Many, many memories come to mind of episodes crammed into one year; such as the big grass fire which threatened to engulf the whole estancia, buildings and all. Jim and Hilario organized teams of horse ploughs (we had no tractors then) to plough, one behind the other, fireguards in the path of the flames. While the rest of us, armed with wet sacks, went along to beat out any sparks which might cross them.
Or another time when, in the middle of the night, a messenger arrived to say that the old Clydesdale stallion had fallen down a well. I was sent to wake and muster a gang of “hands”, while Jim and Hilario with the blacksmith assembled a tripod of 4" pipes and block & tackle. When we reached the scene, we had only the headlights of the truck to work by, but the tripod was erected and Jim was lowered into the well to attach a harness to the stallion - a daunting task for anybody. We all hauled on the rope inch by inch until finally, first the head, and then the body of the vast creature appeared, staggered out of the well and - fell dead. A very disheartening night’s work.
On the drive back we all climbed into the back of the truck and I had the misfortune to put my foot right through the old wooden floor. I sustained a painful graze from ankle to knee and was complaining bitterly about it, until Jim said quietly, “Shut up, Ted.” He never complained himself and expected others to conform. Fair enough.
Rather naturally in such close companionship we often teased each other. He with sly digs at my lack of riding skills. He often said he could tell a mile off that it was me, by the way I sat in the saddle. For my part, I would refer by innuendoes to his misadventures in the car or occasional amatory ventures. It once happened that a widow and her attractive daughter, friends of the Benitz family, were spending a few days with them. The name was Riddel, and it seemed that the daughter would like to ride. “Perhaps,” said Mrs. Benitz to Jim “you or Ted would have time to take her some afternoon?” Jim (the wretch) explained that Ted was pretty busy right now, but that he himself would be free and delighted to escort her.
While they were out, I remembered a book I had seen in the house library called “The Rich Miss Riddel”, so I borrowed it and placed it on Jim’s bedside table. At breakfast he seemed a little worried and then came out with it. Where had the book come from? What was going on? Robo, of course, played along and did his best to mystify and puzzle poor Jim, while I feigned complete ignorance. We kept it up till the end of the meal when, as I was leaving the room, I confessed.
One of the “characters” of the estancia was the woman who did all the washing for the Benitz family and managerial staff. She went by the name of Doņa Tomasa. She lived in a cottage with her daughter and son-in-law, and was the purveyor of all gossip and scandal of the estancia. Nothing moved but she saw it. Nothing was said but she heard it.

» **DIRECTION A**:
Retype the two records below word for word, leaving out the pictures.
The records have no connection to the text above.

» **MATERIALS PROVIDED**:
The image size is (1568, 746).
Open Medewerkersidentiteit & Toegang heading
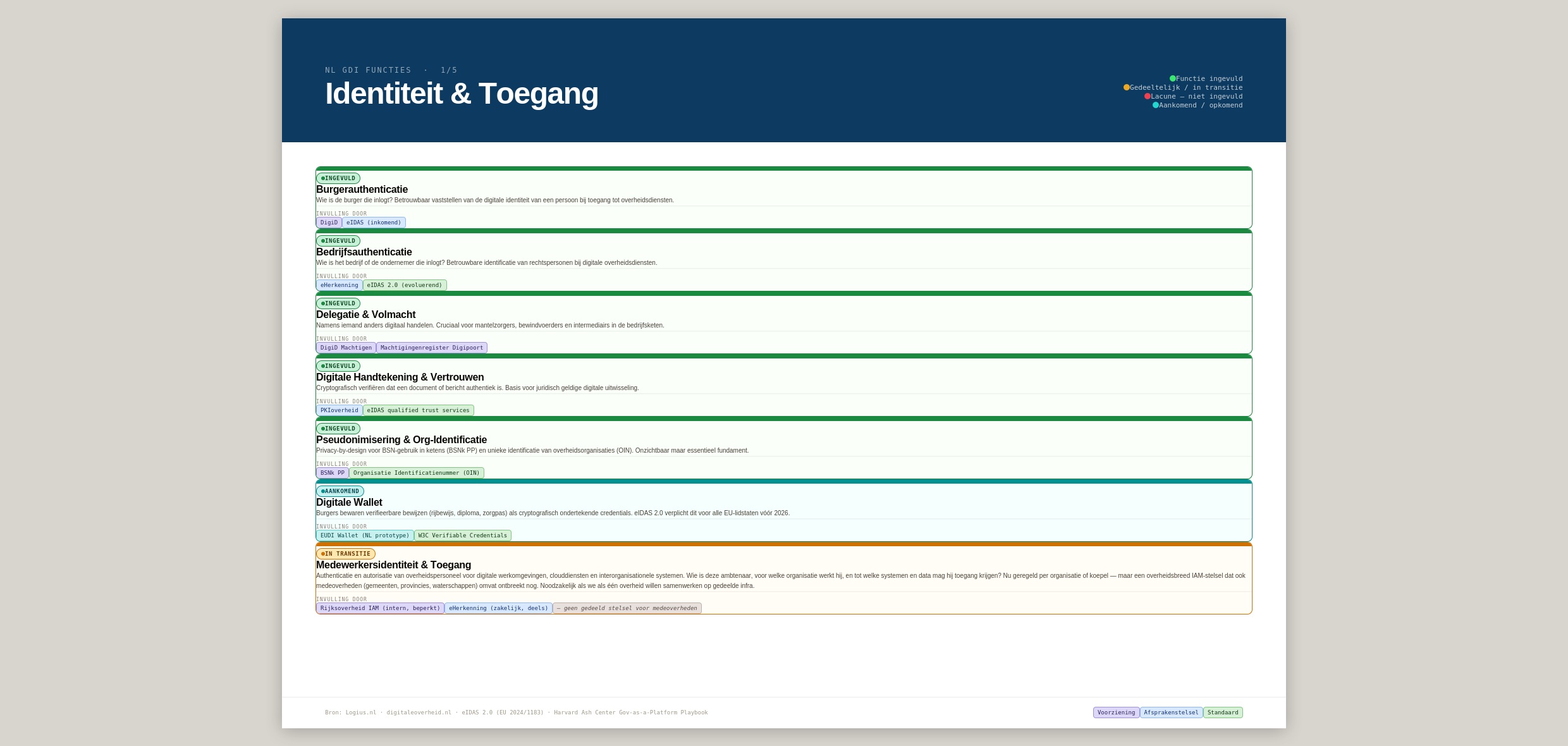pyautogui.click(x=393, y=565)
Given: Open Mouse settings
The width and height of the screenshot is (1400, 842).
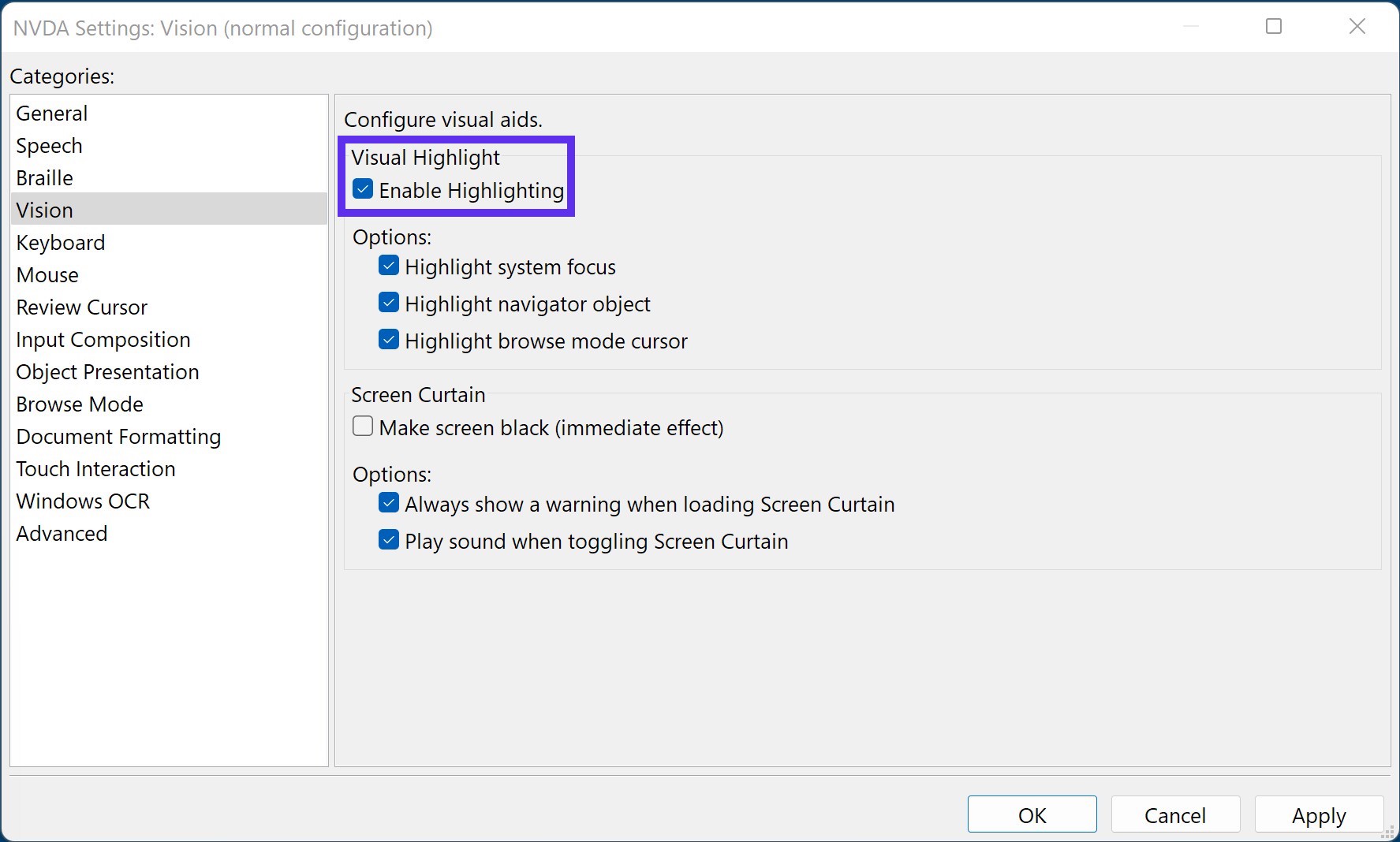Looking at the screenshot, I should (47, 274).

» **DIRECTION B**:
Continue the estancia memoir from where it stops.

» **TASK OUTPUT A**:
The image size is (1568, 746).
Open Medewerkersidentiteit & Toegang heading
pyautogui.click(x=393, y=565)
Given: Open Mouse settings
The width and height of the screenshot is (1400, 842).
Looking at the screenshot, I should (47, 274).

» **TASK OUTPUT B**:
Now it was summer time, and Jim had been spending a fortnight’s holiday in the hills of Cordoba, and on the night he was due back I was to meet him at the station. As we drove back he recounted the wonderful time he had had, the glamorous girls, the bathing, dancing, picnics etc. etc. A wicked thought struck me and knowing his ill luck with motor vehicles, I drew a bow at a venture and said “What a pity about that little trouble with the car.” The answer was more than I had hoped for. He was dumbfounded, “How on earth did you hear about that? It only happened last night.” Quite seriously I replied, “Oh, Doņa Tomasa told me this morning when I took my washing.” He was hopping mad. “How in heaven’s name could she know? I was coming back from a party last night, missed a turning and ran into a ditch. Did someone send her a telegram or something?” “You know,” I said solemnly, “I sometimes think she has psychic powers, because she described it just as you've told me.” Enjoying myself hugely, I kept it up all the way home, but on arrival, seeing he was about to have it out with Doņa Tomasa I 'fessed up. He gave his familiar wry smile and said “OK, Ted, you won that one, but watch it, I'll get back at you.”
About a year later he did. I was no longer working at Los Algarrobos but we had joined forces to go to a polo dance at Venado Tuerto. Driving back in my car we had a long journey on earth roads and very little traffic. Both of us were pretty sleepy, but I drove for the first stage. Jim wrapped himself in his poncho and nodded off. After some half hour or so I was practically asleep myself when in the middle of nowhere the engine cut. I stumbled out to find the cause, checked the gas, the battery, the gas pump, radiator, distributor, fan belt and every piece of the engine. Feeling despairful as there was no house in sight and no other vehicle on the road I climbed into the car again. It was only then that I noticed the ignition key was turned off. As I reached to turn it on a sleepy voice from under the poncho murmured “Doņa Tomasa”.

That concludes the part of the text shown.